Narberth Urban District Council met at Narberth Town Hall in the High Street. By 1958 the council had also established its main offices at Bank House at 6 St James Street.

Narberth Urban District was abolished under the Local Government Act 1972, merging with other nearby districts to become South Pembrokeshire on 1 April 1974. South Pembrokeshire in turn was abolished in 1996 to become part of a re-established Pembrokeshire.

== Transport ==
Buses are run by First Cymru. Services run to Haverfordwest, Carmarthen and Tenby.
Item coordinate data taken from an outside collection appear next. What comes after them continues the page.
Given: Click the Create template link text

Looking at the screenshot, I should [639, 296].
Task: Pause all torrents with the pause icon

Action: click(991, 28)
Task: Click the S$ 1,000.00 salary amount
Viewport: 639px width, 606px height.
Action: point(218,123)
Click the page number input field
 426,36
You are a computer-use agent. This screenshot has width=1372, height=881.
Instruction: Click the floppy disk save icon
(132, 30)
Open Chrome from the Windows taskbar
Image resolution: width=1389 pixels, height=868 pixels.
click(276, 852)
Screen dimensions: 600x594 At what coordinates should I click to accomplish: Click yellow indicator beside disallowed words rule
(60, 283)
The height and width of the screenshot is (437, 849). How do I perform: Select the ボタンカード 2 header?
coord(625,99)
The station Narberth has services run by Transport for Wales. Services run to Pembroke Dock or Swansea running at an every 2 hour frequency in each direction.

==Notable people==
- Sir Thomas Foley (1757–1833), born in Llawhaden, near Narberth. A contemporary of Lord Nelson, he was a senior naval officer at the battles of the Nile and Copenhagen.
- Sir William Howell Davies (1851–1932), leather merchant and Liberal politician.
- Wyn Calvin (1925–2022), a Welsh comedian, pantomime dame, TV and theatre actor
- Josephine Reynolds (born 1965), an early full-time female firefighter, born in Narberth
- Jodie Marie (born 1991), a Welsh singer-songwriter

=== Sport ===
- Abel Davies (1861–1914), a Welsh international rugby union winger
- John Dyke (1884–1960), a Wales international rugby union fullback.
- Joe Allen (born 1990), footballer, was raised and educated in the town.
- Josh Helps (born 1994), retired Welsh rugby union player

== Twinning ==
Narberth is twinned with Ludlow in Shropshire, England and both towns celebrate an annual food festival.

== Sport ==
Narberth is home to several sporting teams, including Narberth Rugby Football Club who currently play in the Welsh Championship, Narberth Football Club, and a cricket club.